FITS エコノミックレポート

朝の市場コメント!

米国株式市場はまちまち:貿易摩擦が世界経済の減速懸念を嫌気

NYダウは4.74ドル高の24819.78、ナスダックは120.13ポイント安の7333.02で取引を終了した。前週末に約4カ月ぶりの安値を更新したあとだけに、短期的な戻りを期待した買いが入った。ただ、米国を中心とした貿易摩擦が世界経済の減速につながるとの懸念は根強く、指数は一時130ドル超下げる場面があった。 ナスダック総合指数はハイテク大手への独禁法違反での調査への懸念から売りが広がり、大幅下落となった。中国やメキシコとの貿易摩擦が懸念されたほか、米国債イールドカーブ(長短金利差)が再び逆転し、世界経済の減速懸念から上値の重い展開となった。VIX指数は18.71から18.86へ上昇した。

 

NY外国為替市場:米FRBの利下げ思惑からドル全面安

ドル/円は、NYダウが一時120ドル超上昇したタイミングで円売り・ドル買いが出て、一時108.45円と日通し高値を付けた。ただ、ブラード米セントルイス総裁が利下げの可能性に言及すると、米長期金利が一段と低下しドル売りが活発化した。米長期金利が一時2.0590%前後と2017年9月上旬以来の低水準を付けるなか、ドル円は107.85円と1月10日以来の安値を更新した。なお、主要通貨に対するドルの値動きを示すドルインデックスは一時97.11と5月13日以来の低水準を付けた。

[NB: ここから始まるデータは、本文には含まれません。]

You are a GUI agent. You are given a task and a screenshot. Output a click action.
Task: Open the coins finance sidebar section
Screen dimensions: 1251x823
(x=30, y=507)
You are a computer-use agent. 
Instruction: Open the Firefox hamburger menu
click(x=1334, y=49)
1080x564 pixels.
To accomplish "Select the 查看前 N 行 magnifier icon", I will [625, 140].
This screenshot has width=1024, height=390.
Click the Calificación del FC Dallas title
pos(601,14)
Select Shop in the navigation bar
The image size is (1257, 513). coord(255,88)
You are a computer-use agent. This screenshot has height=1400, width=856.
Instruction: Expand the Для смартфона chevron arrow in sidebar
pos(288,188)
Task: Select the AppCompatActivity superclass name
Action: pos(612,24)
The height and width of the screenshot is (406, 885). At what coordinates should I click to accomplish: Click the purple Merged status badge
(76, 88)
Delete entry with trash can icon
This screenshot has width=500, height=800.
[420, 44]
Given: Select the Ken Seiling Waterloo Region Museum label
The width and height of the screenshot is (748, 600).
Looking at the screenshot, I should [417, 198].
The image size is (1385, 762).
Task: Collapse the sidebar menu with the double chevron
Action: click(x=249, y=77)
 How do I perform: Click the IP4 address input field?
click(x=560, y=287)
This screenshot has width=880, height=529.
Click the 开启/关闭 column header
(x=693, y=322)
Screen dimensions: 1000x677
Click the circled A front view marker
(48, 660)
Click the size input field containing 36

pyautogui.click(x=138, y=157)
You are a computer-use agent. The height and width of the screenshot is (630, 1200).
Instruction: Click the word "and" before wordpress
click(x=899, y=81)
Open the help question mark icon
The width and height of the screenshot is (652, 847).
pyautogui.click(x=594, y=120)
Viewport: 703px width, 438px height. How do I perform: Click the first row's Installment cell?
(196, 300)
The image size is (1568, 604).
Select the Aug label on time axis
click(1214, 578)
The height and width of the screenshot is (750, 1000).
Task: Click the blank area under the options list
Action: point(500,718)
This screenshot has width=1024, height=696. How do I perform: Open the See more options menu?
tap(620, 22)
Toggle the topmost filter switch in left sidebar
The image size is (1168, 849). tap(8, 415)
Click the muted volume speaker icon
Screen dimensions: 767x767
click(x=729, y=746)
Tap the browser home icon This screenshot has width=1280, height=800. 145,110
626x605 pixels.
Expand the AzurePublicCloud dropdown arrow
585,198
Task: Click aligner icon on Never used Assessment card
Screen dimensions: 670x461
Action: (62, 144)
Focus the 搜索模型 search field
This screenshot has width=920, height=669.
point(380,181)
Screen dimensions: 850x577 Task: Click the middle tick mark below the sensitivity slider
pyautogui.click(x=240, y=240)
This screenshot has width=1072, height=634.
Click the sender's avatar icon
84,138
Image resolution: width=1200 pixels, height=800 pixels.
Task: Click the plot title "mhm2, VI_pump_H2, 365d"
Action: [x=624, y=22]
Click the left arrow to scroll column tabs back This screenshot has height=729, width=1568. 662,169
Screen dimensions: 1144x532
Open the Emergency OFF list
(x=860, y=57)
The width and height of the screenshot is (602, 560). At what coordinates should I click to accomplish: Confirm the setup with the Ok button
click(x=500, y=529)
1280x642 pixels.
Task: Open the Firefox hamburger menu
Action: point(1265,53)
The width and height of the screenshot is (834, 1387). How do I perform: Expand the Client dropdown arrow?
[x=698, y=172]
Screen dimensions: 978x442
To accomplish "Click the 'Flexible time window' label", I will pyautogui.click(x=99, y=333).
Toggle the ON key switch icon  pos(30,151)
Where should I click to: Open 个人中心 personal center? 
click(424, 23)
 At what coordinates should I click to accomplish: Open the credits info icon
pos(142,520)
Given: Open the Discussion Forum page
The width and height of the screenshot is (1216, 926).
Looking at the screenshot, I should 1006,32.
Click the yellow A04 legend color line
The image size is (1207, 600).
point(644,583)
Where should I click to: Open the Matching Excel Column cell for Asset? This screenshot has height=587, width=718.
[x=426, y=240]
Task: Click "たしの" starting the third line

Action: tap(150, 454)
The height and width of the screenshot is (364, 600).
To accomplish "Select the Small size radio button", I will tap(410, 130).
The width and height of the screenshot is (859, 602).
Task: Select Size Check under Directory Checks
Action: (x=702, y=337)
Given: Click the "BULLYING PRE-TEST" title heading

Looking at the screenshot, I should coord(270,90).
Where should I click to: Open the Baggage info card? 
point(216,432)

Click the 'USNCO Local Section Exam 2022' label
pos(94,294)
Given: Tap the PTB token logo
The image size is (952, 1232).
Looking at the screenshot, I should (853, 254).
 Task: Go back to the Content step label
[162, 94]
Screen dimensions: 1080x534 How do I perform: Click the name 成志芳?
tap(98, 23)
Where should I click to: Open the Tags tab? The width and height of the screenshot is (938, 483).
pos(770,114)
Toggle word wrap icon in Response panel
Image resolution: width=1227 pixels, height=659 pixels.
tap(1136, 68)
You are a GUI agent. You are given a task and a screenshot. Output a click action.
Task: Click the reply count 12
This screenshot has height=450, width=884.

ユーロ/ドルは、5月米ISM製造業景気指数が52.1と前月の52.8から悪化し2016年10月以来2年7カ月ぶりの低水準を付け、予想の53.0を下回るとユーロ買い・ドル売りが先行した。4月米建設支出が前月比横ばいと予想の前月比0.3%増を下回ったこともユーロ高・ドル安につながった。ブラード米セントルイス連銀総裁が利下げに言及すると全般ドル売りが活発化し一時1.1262ドルと5月13日以来の高値を付けた。
 米中の対立が深まる一方、米政府は先月末にメキシコにも関税を課すと表明した。これまで堅調だった米景気も減速するとの見方が強まり、米長期金利は大きく低下した。市場では『米FRBが年内に2-3回利下げを実施する』との観測も出ている。 

 

NY原油先物市場は続落:景気先行き見通し悪化懸念

NY原油先物市場は、先週末の急落から安値拾いの買いが入るも、米中貿易摩擦のエスカレートでエネルギー需要の減退懸念が高まっていることや、トランプ米大統領の対メキシコ制裁関税の発動表明を背景とした、両国間で行われている原油などエネルギー製品の輸出入に影響が及ぶとの懸念が引き続き原油の上値を圧迫した。 

 

NY金先物市場続伸:世界経済の減速懸念からリスク回避の買い優勢

NY金先物市場は1310.90-1333.00ドルのレンジ相場となった。トランプ米大統領が仕掛けている世界的通商リスクへの懸念で投資家のセンチメントが悪化しており、逃避資産とされる金の買いが継続した。また、米長期金利の低下を背景に為替市場でドル安・ユーロ高が進んだことも金の買いを後押しした。 また、米国債イールドカーブ(長短金利差)が再び逆転し、世界経済の減速懸念からリスク回避目的の資金が金市場へ流入した。

 

米国債券市場は続伸:リスク回避の動きで債券需要強まる

米国債券市場で長期ゾーンは3日続伸(利回りは低下)した。米10年物国債利回りは前営業日比0.05%低い(価格は上昇)2.07%で終了した。米国と中国・メキシコとの貿易摩擦が激化し、世界的に景気が減速するとの懸念から米利下げ観測が一段と強まった。ブラード米セントルイス連銀総裁が利下げの可能性に言及すると、10年債利回りは一時2.0590%前後と2017年9月上旬以来の低水準を付けた。